The Health Ministry’s proposal was met with fury, despite the rise in infection, according to Health Ministry Director-General Chezy Levy, who spoke Sunday after Edelstein.
According to the Health Ministry, 218 Israelis were diagnosed with SARS-CoV-2 within the last day. There have been 23,639 people diagnosed with the virus since the start of the pandemic, and there are currently 6,265 active cases, among them 39 in serious condition. Some 318 people have died.
“The ministers were furious about the intention of backtracking on the economy,” Levy said.
Indeed, leaks from the meeting painted such a picture.
“I am opposed to measures that will harm the economy,” Finance Minister Israel Katz said, “we need to focus on stepping up enforcement.”
Education Minister and Cabinet member Yoav Gallant attacked the intention to run camps in capsules, saying that, “I serve the country by allowing one million children to be responsibly supervised while their parents go to work.”
There are 999 students and teachers infected with the novel coronavirus, the Education Ministry reported on Sunday, and 23,427 in isolation. Some 259 schools are closed.
And Interior Minister Arye Deri went so far as to recommend the government take no additional measures to stop the spread of the virus. “We need to learn to live with the virus,” he said, “your requests are exaggerated.”
But Edelstein told the ministers that they could not “just say no but offer [no] alternatives. It is not wise just to say no,” he said, sentiments that he repeated later at his presser.
“There has been a populist contest of who will do more to mock the need to be careful of the coronavirus,” he told the press. “There were those who said we should not be worried about the numbers.
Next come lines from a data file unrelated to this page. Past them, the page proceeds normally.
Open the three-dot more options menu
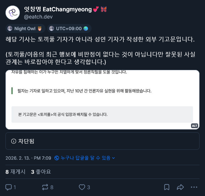 coord(194,187)
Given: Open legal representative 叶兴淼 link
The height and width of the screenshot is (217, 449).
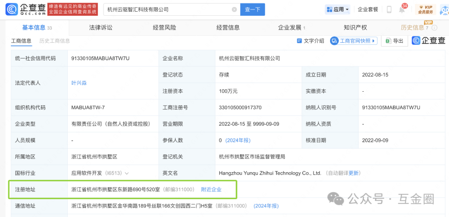Looking at the screenshot, I should 79,83.
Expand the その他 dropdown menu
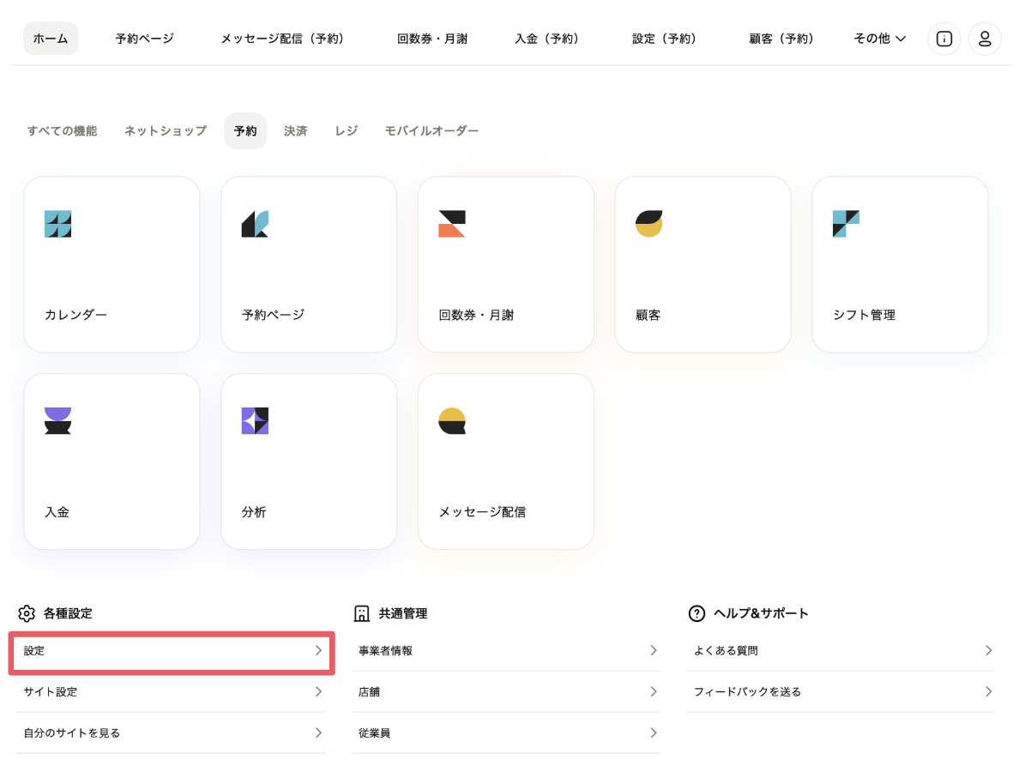Viewport: 1031px width, 772px height. point(879,39)
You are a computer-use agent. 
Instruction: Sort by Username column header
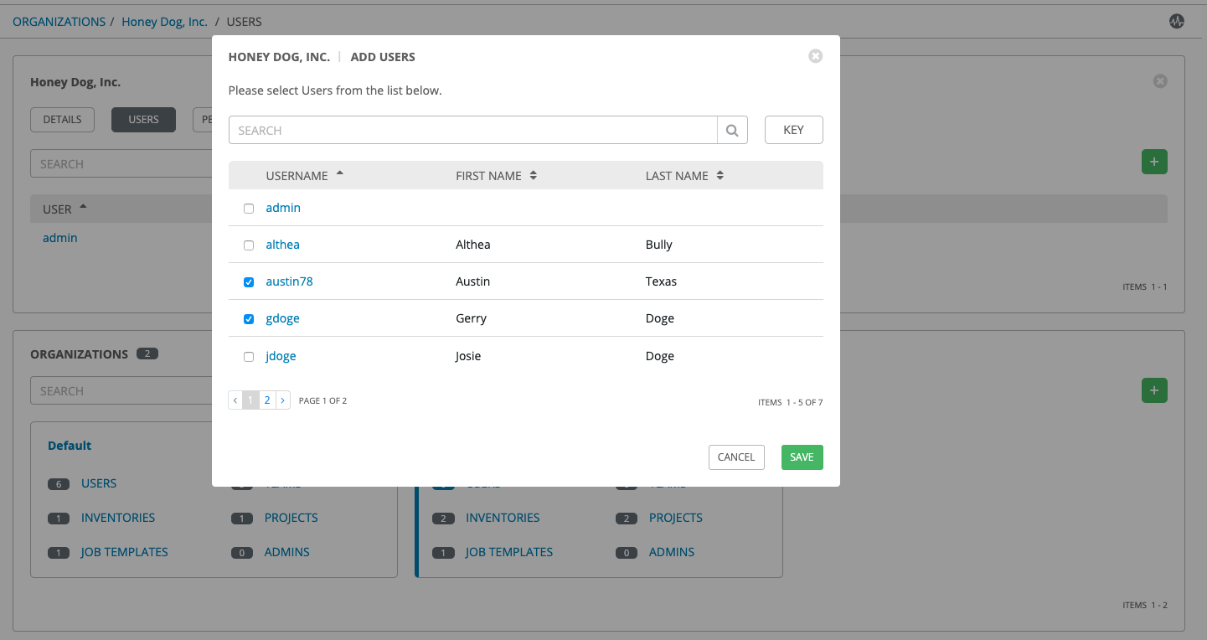coord(297,176)
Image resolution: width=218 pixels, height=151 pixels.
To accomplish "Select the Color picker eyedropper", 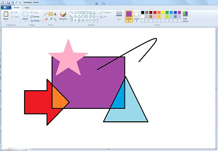I will (x=51, y=19).
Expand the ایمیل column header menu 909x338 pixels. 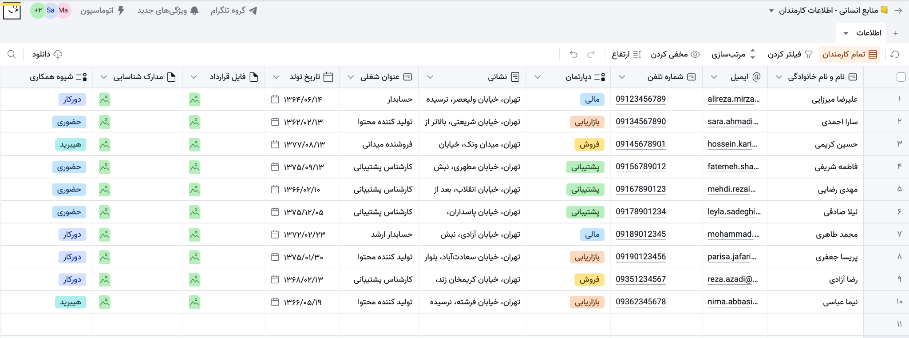(x=714, y=77)
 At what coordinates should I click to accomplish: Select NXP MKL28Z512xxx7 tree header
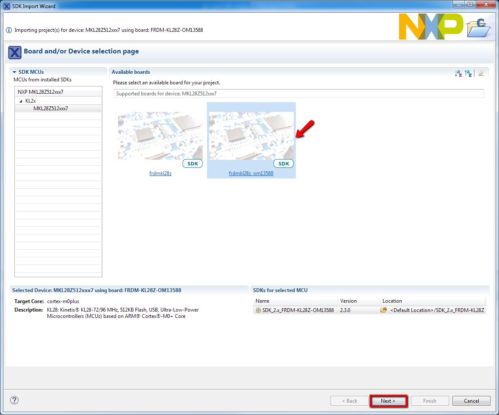coord(41,92)
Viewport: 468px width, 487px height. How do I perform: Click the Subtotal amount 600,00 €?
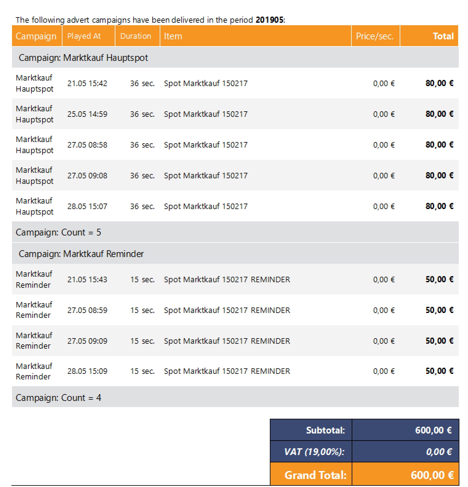tap(434, 430)
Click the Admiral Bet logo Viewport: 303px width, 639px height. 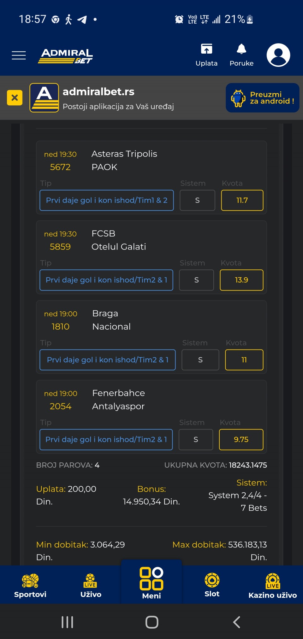[x=66, y=56]
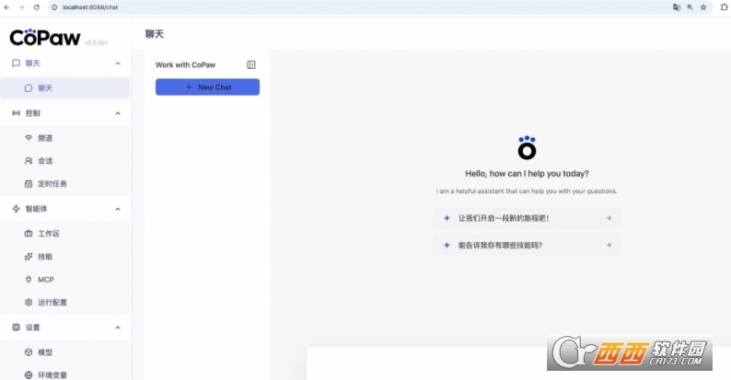The image size is (731, 380).
Task: Open the MCP page
Action: 45,280
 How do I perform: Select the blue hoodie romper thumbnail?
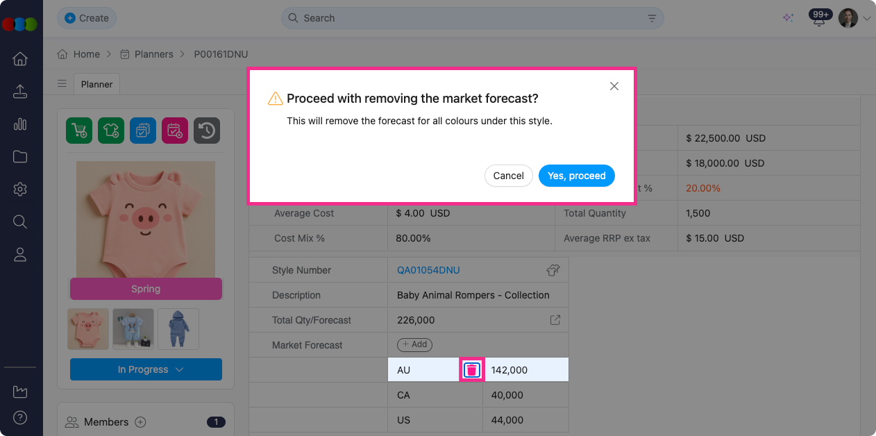[x=178, y=329]
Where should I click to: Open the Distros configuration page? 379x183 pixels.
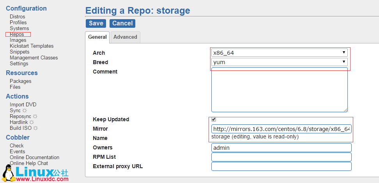tap(17, 17)
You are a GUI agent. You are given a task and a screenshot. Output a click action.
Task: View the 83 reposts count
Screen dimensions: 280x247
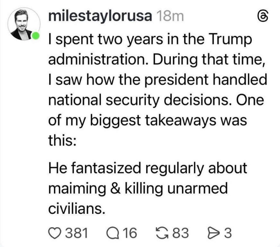coord(181,233)
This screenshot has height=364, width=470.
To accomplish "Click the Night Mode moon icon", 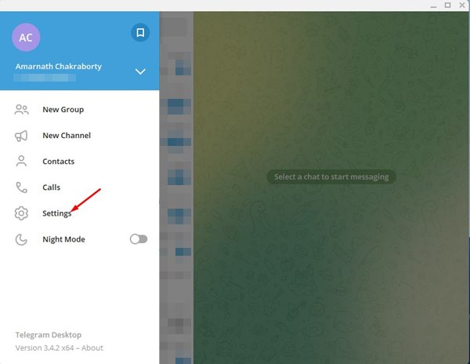I will coord(21,239).
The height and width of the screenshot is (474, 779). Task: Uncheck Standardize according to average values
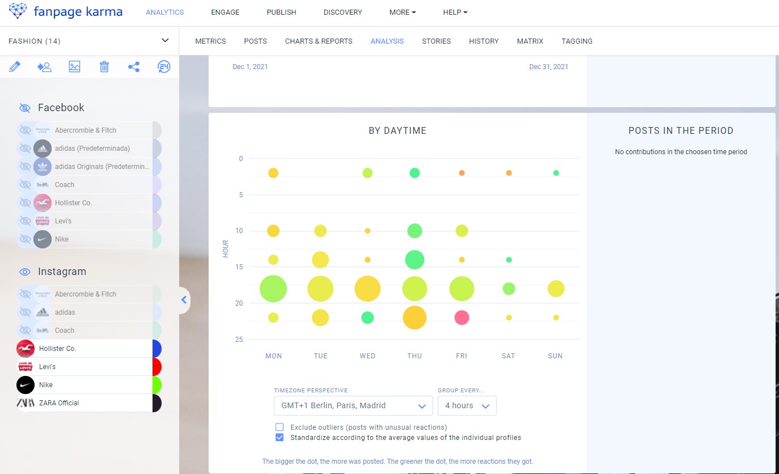[x=279, y=437]
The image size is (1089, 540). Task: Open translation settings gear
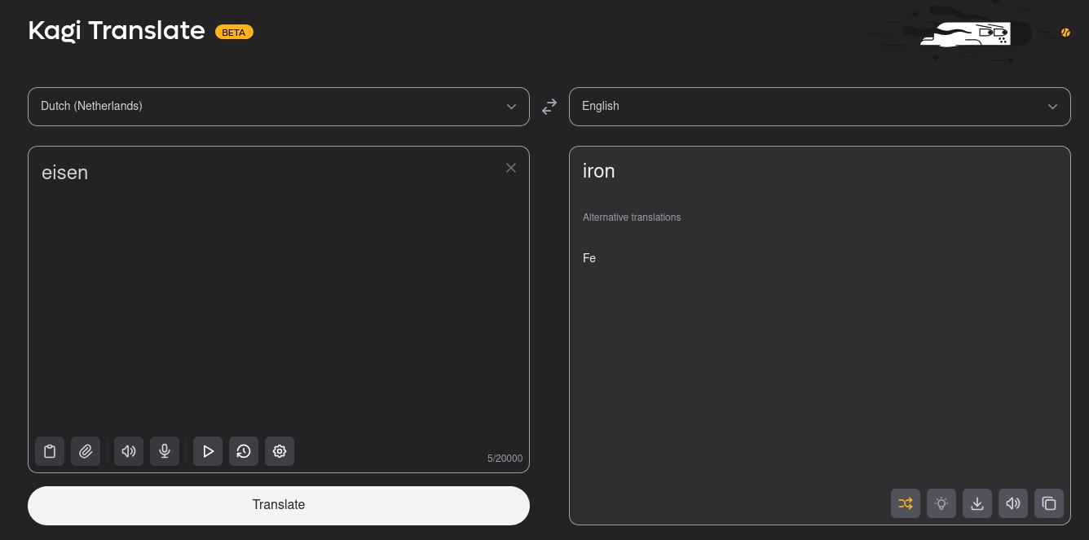pyautogui.click(x=280, y=451)
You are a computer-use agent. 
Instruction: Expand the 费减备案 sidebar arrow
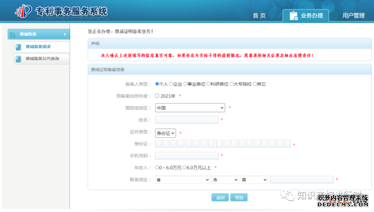65,34
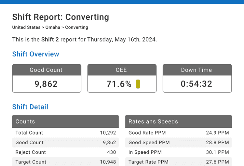Select the Rates ans Speeds table header
The width and height of the screenshot is (244, 166).
pyautogui.click(x=178, y=121)
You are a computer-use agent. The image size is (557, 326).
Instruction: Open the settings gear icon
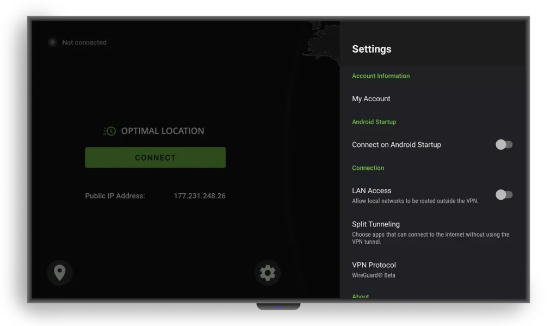pyautogui.click(x=267, y=273)
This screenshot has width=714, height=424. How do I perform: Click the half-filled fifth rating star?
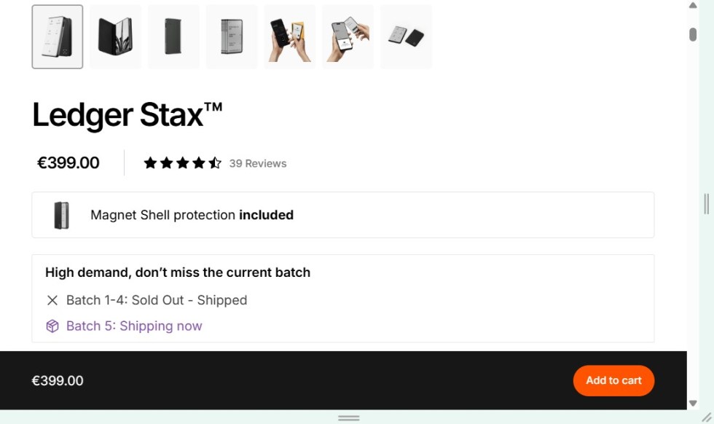[x=216, y=162]
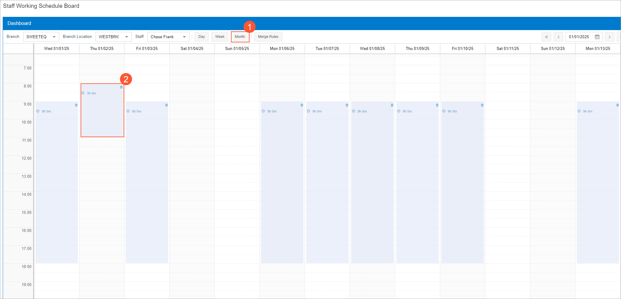The height and width of the screenshot is (299, 621).
Task: Switch to Week view
Action: (x=220, y=37)
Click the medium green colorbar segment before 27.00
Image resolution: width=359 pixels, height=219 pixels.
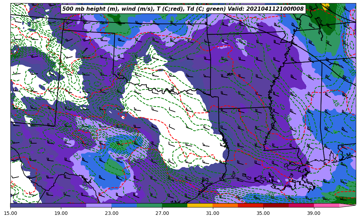pyautogui.click(x=149, y=205)
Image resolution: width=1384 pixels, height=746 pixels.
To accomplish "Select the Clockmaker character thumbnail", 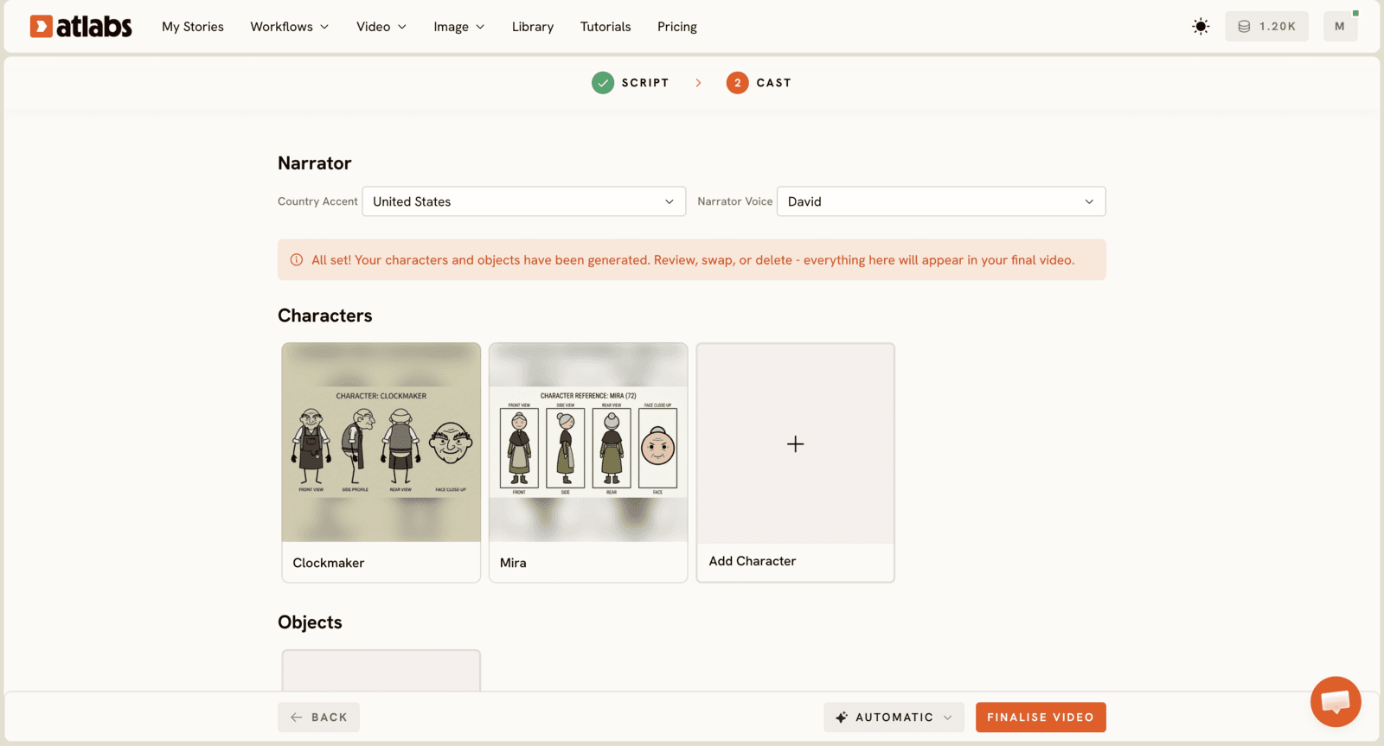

There were those who accused me of creating hysteria. It is easier to create populist discourse to score points. It is easy, but dangerous.”
He said that he charged the ministers to come up with another plan if they did not accept his, not simply to criticize but to also offer alternatives.
“There is one thing I cannot accept. I hear those with the approach: ‘Why are you creating panic?’ ‘So, a number of elderly people will die.’
“Anyone who even thinks this deep in his heart should think about his grandfather and grandmother being among these old people,” he concluded. “We dreamed of hugging our grandfather and grandmother, we dreamed of going abroad. It is not impossible. If we follow the directives and are careful these things that now seem like a faraway dream can become reality.”
Edelstein’s comments came only hours after a harsh letter was sent to the Health Ministry by head of the Israeli Society for Infectious Diseases, Miri Weinberger, who warned that Israel is “about to lose control” of the coronavirus pandemic, and that “we are close to the point of no return where there will be mass infection and burdens of severely ill patients.”
She added that, “Over the past two weeks, we have seen a dramatic increase in the number of daily infections of the coronavirus. In recent days, there has also been a rise in the ages of those diagnosed and hospitalized.”
Health ministry data showed that the positive testing rate hit a new record of 4% over the weekend. For the past three weeks, the ministry has screened fewer patients over Shabbat, but more of those screened have tested positive. On Saturday, 10,489 people were screened.
Levy said Sunday that, “we have increased the number of tests, but the percentage that tests positive has reached around 3%.”
Moreover, the Coronavirus Knowledge and Information Center released a report on Sunday showing that it is taking around eight days to double the number of new daily patients and that the daily average growth rate is inching toward 10%.